▶ _REQUIREMENT_
Count the lines in the listing below that contain the string "center", treating uppercase and lowercase letters as distinct. Reply with the number alone.

Start of SUPPLIED MATERIAL

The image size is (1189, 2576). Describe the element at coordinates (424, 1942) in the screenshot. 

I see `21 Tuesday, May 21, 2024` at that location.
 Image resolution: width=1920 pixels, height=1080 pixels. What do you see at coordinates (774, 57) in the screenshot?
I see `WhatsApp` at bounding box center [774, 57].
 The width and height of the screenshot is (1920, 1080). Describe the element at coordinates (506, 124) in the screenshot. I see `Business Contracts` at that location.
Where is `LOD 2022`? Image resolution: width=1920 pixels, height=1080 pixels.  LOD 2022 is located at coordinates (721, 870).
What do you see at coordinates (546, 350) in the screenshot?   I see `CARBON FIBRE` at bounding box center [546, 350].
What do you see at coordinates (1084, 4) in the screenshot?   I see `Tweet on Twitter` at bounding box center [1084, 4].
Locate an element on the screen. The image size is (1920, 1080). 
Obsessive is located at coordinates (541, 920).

End of SUPPLIED MATERIAL

▶ _TASK OUTPUT_
3